AIM OF THE TASK — Copy the data below line for line, keeping every character as it appears, and omit the pictures.
————————
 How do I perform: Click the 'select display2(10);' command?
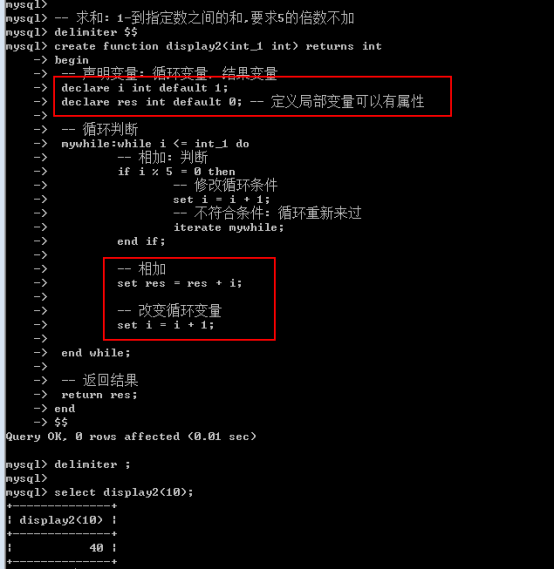[124, 493]
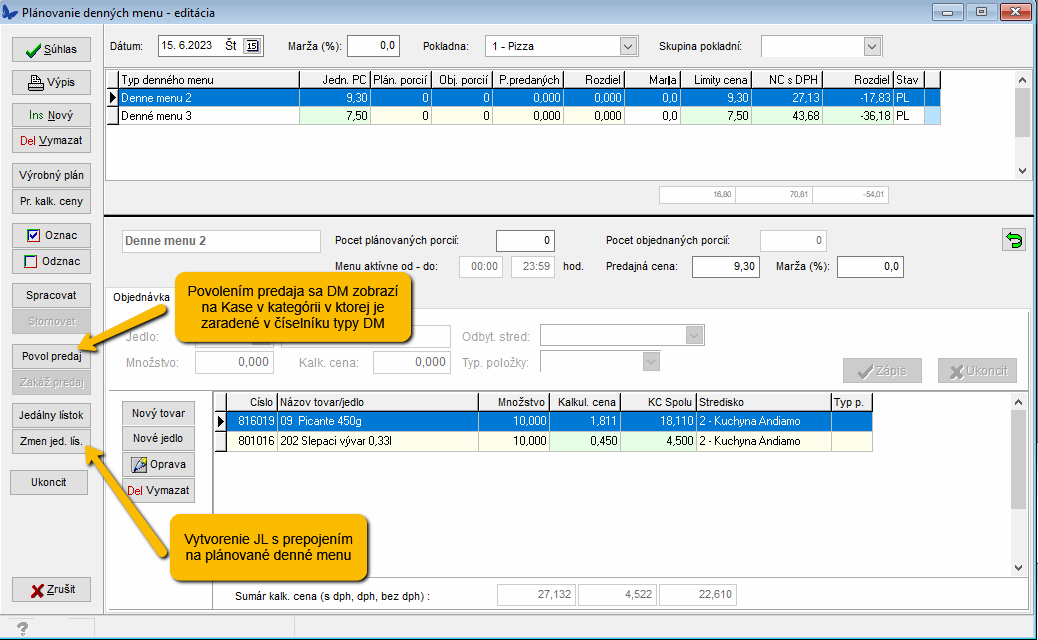Viewport: 1038px width, 640px height.
Task: Switch to the Objednávka tab
Action: (140, 297)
————————
EXERCISE OUTPUT —
 How do I perform: Click the 'select display2(10);' command?
[124, 493]
Viewport: 1038px width, 640px height.
Task: Switch to the Objednávka tab
Action: (140, 297)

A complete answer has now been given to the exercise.